> **What you have to do**
Transcribe the passage of the nerve injury abstract from "Neurobiology of peripheral" up to and including "J. Spring 2013;13(1):100-8.".

> **Source extract**
Neurobiology of peripheral nerve injury, regeneration, and functional recovery: from bench top research to bedside application

Ochsner J. Spring 2013;13(1):100-8.

Abstract

Objectives: We review the state-of-the-art neurobiology of nerve injury and regeneration, especially as it relates to return of useful function in patients who have sustained injuries to large nerve trunks such as the brachial plexus.

Methods: This review focuses on research conducted in our laboratory at Ochsner and at other laboratories related to the neurobiology of nerve injury with emphasis on how some of the key findings from animal research help us understand the pathophysiology of poor functional recovery after nerve injury.

Conclusions: Published research on the neurobiology of nerve injury and regeneration strongly suggests that chronic Schwann cell denervation, chronic neuronal axotomy, and misdirection of regenerating axons into wrong endoneurial tubes are primarily responsible for poor functional recovery. The effect of muscle denervation atrophy is secondary. Experimental therapeutic strategies (which we are currently investigating in our laboratory at Ochsner) to combat these 3 neurobiologic phenomena have the potential to improve the return of function in patients who have sustained nerve injuries.

Keywords: Axotomy; Schwann cells; cytokines; denervation; nerve growth factors; nerve regeneration; neurobiology; peripheral nerve injuries; recovery of function.

> **Stored data**

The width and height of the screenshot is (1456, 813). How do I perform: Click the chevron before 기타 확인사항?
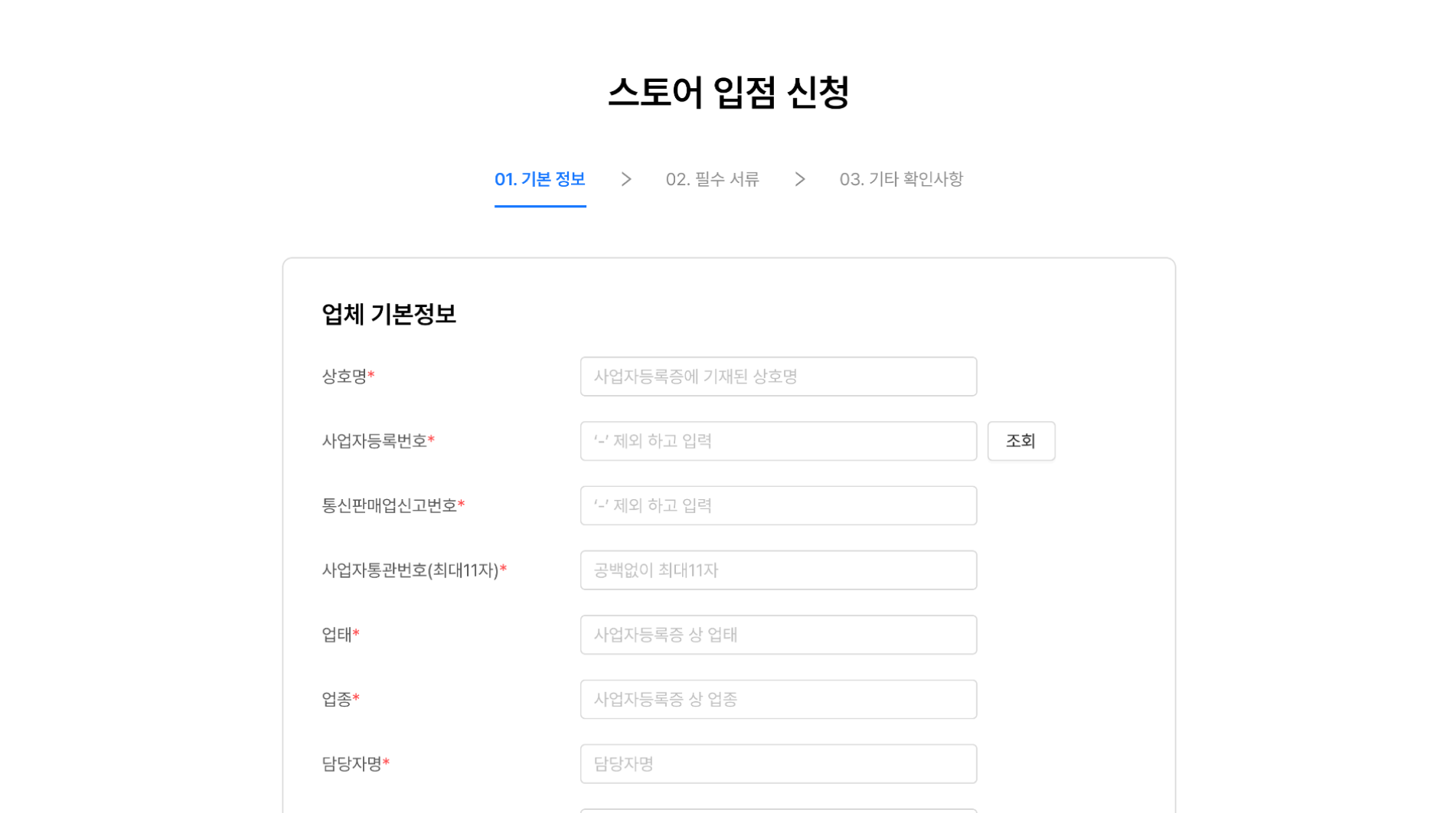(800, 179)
==
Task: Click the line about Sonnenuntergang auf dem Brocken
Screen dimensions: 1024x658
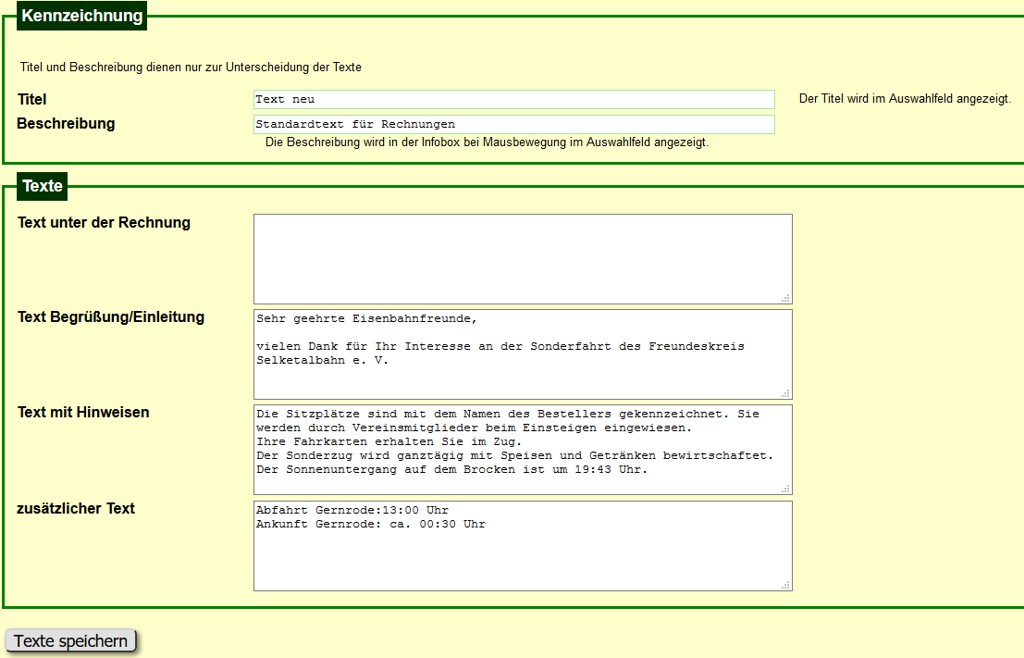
...
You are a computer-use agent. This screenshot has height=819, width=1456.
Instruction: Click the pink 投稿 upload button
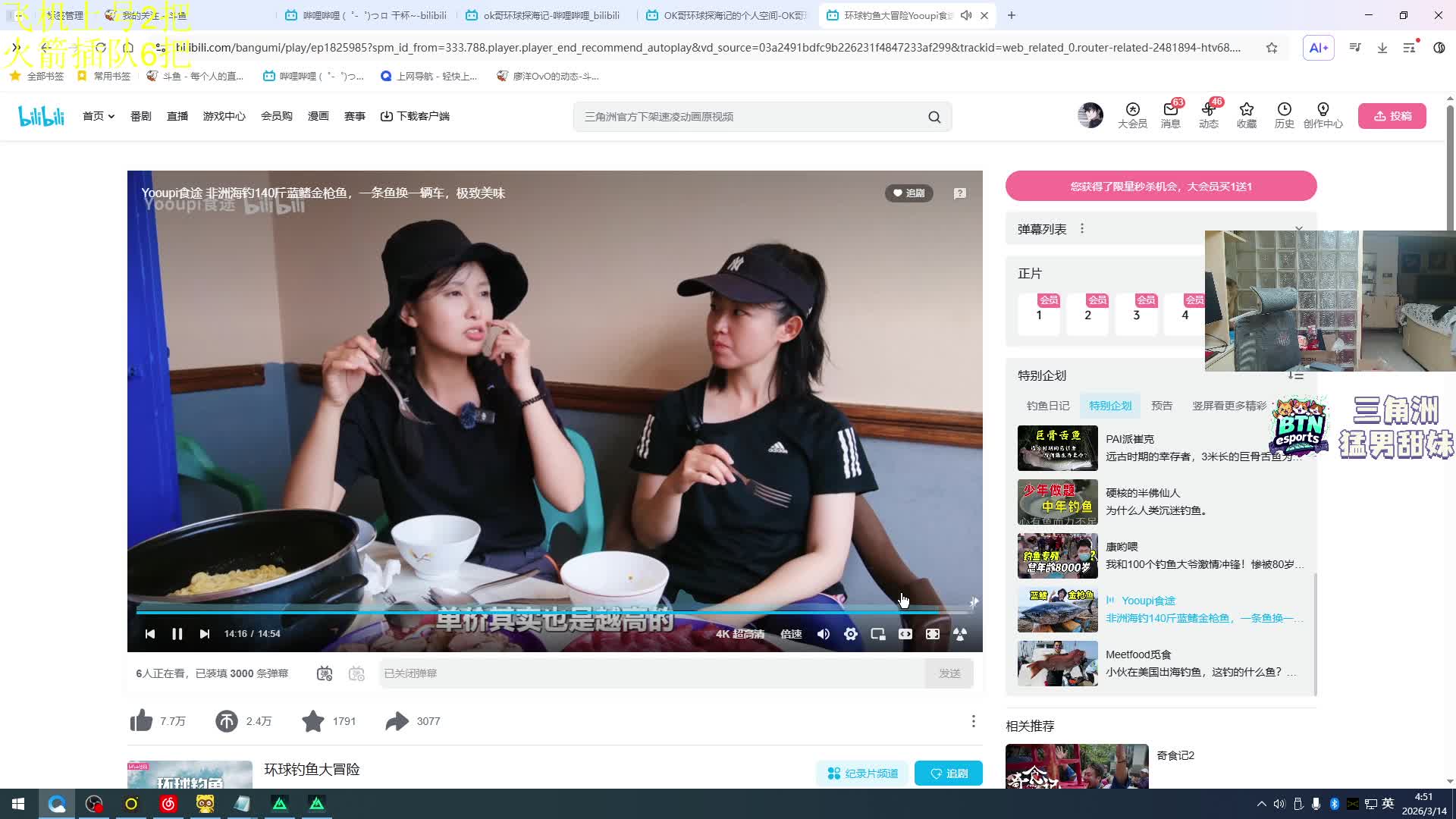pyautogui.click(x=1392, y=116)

> **Output for this exercise**
Neurobiology of peripheral nerve injury, regeneration, and functional recovery: from bench top research to bedside application

Ochsner J. Spring 2013;13(1):100-8.